Articles
New Population Found of Damselfly 'Living Fossil'
By Brian Thomas January 19, 2010
The tiny Ancient Greenling Damselfly is an endangered insect, with only a few hundred known to be in existence. A new population of them was recently discovered in southwestern Australia, and researchers hope that studying them will aid in their conservation.
But this particular insect is part of another tale, for the same species has been found fossilized from Brazil to Siberia. Thus, according to standard dating, this “living fossil” has not changed in nearly 300 million years.
Di Crowther, senior scientist at the Arthur Rylah Institute in Victoria, Australia, told The Age, “It’s not every day that you find a living fossil pretty much in your backyard.” 1 Cockroaches would be an exception to this, of course—living fossils are probably more common than most people are aware of.
Australia was also where live Wollemi Pine trees were discovered in 1994. The trees had only previously been known from fossils associated with dinosaur remains, so finding this still-living population was “like finding a live dinosaur.” 2 And the lack of change in the trees over the supposed millions of intervening years suggested that either evolution was wrong in its assumptions about biological change, or it was wrong in the vast ages it had assigned to the tree’s fossils.
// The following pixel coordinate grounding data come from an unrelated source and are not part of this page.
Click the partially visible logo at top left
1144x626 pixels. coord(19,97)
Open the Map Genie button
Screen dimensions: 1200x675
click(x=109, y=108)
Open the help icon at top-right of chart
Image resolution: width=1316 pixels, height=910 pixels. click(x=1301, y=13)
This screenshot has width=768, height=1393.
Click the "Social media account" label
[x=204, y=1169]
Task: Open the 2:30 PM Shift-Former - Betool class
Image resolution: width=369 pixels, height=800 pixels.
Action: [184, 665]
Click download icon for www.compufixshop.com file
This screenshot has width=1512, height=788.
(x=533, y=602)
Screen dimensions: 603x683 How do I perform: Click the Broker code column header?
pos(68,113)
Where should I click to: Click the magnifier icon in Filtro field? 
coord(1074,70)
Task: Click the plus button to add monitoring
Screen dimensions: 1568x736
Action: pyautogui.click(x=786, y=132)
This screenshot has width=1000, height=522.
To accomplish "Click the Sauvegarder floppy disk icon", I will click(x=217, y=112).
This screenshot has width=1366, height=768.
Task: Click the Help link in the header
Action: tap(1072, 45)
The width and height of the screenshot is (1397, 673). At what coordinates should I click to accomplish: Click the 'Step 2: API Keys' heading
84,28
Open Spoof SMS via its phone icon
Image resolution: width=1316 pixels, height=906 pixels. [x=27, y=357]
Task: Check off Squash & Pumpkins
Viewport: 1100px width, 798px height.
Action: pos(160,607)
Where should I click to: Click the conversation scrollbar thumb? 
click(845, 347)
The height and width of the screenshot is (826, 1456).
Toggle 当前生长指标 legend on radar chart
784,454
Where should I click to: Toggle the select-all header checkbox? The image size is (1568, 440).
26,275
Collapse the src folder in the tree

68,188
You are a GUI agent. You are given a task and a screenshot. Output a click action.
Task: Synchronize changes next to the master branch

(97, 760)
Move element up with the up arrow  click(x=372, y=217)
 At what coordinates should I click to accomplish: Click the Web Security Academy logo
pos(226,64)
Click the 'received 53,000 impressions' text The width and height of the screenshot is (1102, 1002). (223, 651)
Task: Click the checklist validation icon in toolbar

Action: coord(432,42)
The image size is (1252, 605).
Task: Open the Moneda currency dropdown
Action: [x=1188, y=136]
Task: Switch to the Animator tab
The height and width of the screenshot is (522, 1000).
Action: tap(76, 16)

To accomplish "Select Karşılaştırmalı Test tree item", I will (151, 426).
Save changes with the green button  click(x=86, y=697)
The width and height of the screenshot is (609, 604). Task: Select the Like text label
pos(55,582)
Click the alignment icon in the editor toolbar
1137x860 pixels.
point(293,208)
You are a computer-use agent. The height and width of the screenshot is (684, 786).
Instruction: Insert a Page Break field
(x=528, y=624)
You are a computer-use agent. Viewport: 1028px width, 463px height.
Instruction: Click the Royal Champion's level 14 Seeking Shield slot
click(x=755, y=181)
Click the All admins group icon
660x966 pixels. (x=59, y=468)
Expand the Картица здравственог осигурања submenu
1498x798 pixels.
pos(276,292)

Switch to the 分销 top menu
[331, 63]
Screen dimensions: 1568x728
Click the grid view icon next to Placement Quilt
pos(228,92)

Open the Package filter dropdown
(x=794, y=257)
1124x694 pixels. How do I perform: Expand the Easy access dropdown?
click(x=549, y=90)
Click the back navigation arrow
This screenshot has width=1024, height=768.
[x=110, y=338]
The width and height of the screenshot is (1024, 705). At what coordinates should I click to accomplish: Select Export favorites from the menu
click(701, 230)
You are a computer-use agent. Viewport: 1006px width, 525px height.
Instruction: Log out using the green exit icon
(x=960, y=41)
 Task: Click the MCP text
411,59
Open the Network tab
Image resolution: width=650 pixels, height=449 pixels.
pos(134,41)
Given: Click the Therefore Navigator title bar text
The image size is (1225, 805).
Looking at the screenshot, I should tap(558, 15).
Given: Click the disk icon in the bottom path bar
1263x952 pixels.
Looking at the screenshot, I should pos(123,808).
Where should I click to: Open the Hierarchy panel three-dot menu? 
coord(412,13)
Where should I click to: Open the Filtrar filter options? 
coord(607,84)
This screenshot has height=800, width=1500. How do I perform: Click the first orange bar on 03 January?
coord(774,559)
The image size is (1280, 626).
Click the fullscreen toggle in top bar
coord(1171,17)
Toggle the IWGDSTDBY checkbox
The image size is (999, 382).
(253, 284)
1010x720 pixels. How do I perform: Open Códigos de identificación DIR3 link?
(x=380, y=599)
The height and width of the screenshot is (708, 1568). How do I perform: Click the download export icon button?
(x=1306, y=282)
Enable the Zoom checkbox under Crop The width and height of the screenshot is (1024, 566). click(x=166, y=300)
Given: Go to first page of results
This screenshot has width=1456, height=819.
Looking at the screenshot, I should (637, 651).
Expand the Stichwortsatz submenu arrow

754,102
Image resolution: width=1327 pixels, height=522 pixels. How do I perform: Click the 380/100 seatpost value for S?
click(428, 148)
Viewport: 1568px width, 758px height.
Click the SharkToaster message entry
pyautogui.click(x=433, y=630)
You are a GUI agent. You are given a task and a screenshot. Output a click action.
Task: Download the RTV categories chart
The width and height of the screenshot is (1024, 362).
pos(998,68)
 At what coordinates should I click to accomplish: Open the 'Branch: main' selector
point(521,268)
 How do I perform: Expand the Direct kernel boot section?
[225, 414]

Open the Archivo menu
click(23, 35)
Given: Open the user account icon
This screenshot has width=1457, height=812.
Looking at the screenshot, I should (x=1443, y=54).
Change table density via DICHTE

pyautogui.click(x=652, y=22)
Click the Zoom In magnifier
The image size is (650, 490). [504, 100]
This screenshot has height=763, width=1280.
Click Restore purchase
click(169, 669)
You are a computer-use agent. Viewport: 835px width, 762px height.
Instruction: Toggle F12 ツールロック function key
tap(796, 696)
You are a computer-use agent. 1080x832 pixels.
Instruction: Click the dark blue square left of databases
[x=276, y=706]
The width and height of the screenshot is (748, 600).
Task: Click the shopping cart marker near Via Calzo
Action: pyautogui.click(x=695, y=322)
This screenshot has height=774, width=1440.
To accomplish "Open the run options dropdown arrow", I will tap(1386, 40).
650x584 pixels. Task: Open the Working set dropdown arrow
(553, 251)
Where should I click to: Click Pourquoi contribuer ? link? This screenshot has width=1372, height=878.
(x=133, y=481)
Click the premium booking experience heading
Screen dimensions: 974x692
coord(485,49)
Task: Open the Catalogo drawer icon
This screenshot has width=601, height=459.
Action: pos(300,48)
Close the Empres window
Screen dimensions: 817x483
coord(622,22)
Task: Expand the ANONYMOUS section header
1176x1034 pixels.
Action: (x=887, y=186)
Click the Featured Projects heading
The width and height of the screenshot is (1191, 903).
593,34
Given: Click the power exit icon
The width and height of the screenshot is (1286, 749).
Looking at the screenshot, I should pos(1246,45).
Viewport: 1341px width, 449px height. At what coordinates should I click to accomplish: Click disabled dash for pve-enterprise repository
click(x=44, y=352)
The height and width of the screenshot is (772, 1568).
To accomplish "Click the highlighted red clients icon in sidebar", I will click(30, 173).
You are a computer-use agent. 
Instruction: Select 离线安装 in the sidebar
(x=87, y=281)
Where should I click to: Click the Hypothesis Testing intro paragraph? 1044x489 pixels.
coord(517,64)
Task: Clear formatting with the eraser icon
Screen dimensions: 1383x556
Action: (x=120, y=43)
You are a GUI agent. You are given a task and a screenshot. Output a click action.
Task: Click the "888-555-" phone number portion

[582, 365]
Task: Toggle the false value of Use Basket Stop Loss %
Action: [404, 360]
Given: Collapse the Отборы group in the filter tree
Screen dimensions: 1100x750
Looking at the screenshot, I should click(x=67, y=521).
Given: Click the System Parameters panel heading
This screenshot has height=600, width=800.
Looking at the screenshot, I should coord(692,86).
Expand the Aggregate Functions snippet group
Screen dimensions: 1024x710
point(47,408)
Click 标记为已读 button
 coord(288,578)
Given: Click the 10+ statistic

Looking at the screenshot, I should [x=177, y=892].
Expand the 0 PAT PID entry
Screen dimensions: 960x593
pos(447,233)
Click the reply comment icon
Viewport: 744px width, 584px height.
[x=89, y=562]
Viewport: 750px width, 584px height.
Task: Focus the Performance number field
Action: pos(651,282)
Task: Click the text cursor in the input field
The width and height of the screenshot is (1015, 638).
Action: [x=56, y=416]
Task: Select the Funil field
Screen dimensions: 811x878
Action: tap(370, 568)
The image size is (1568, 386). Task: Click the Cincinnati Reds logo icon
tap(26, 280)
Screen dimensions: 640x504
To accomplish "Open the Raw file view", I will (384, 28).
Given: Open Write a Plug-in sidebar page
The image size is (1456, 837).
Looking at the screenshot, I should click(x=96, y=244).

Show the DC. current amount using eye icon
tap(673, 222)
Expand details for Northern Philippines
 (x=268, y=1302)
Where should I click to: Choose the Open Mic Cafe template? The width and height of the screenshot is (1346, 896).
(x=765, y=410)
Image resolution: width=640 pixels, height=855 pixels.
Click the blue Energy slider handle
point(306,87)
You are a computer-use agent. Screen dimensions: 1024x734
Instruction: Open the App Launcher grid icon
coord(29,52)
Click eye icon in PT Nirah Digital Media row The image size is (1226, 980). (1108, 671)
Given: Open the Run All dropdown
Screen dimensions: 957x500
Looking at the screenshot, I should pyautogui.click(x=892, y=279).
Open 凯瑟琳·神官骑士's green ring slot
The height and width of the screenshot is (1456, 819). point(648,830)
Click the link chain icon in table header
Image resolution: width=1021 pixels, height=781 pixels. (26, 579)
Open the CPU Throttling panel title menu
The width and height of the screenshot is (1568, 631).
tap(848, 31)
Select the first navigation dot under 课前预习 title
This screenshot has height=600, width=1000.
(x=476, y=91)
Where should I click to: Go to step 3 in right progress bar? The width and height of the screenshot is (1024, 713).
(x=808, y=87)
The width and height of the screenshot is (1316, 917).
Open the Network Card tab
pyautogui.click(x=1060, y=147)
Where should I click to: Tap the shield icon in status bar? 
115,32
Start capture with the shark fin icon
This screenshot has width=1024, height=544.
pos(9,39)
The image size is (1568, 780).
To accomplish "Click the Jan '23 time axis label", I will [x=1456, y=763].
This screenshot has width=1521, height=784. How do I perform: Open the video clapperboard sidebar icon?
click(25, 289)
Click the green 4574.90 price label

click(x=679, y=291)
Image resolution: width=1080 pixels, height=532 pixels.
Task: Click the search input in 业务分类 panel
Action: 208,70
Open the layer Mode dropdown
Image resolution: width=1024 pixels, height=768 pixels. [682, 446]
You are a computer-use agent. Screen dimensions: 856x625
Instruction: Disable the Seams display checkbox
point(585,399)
Or perhaps, wrong about both.
Following evolutionary concepts, 300 million years ought to be more than enough time for mutations to occur in the damselfly and for natural selection to weed out the unfit and generate a new living form from the old. In fact, given the assumed evolutionary process of mutations and natural selection relentlessly occurring over time, even at miraculously slow rates, this vast age ought to guarantee at least some alteration in the insect. But not only is the damselfly still recognizable as a damselfly, but even more specifically as the Ancient Greenling Damselfly.
Like so many other living fossils, this one is more easily explained in the context of a young world, with fossils that are characterized by the sudden appearance and stability of living forms from their beginnings until today. But this also means that most fossil-bearing rock layers do not represent the record of an ancient past, but are instead the graves of vast multitudes of creatures that were buried under the sediments deposited by Noah’s Flood. 3
References
- Smith, B. Found: fossil-linked, listed damselfly . The Age. Posted on theage.com.au January 5, 2010, accessed January 11, 2010.
- 1995. Sensational Australian tree … like ‘finding a live dinosaur.’ Creation. 17 (2): 13.
- Austin, S. A. 1984. Ten Misconceptions about the Geologic Column . Acts & Facts. 13 (11).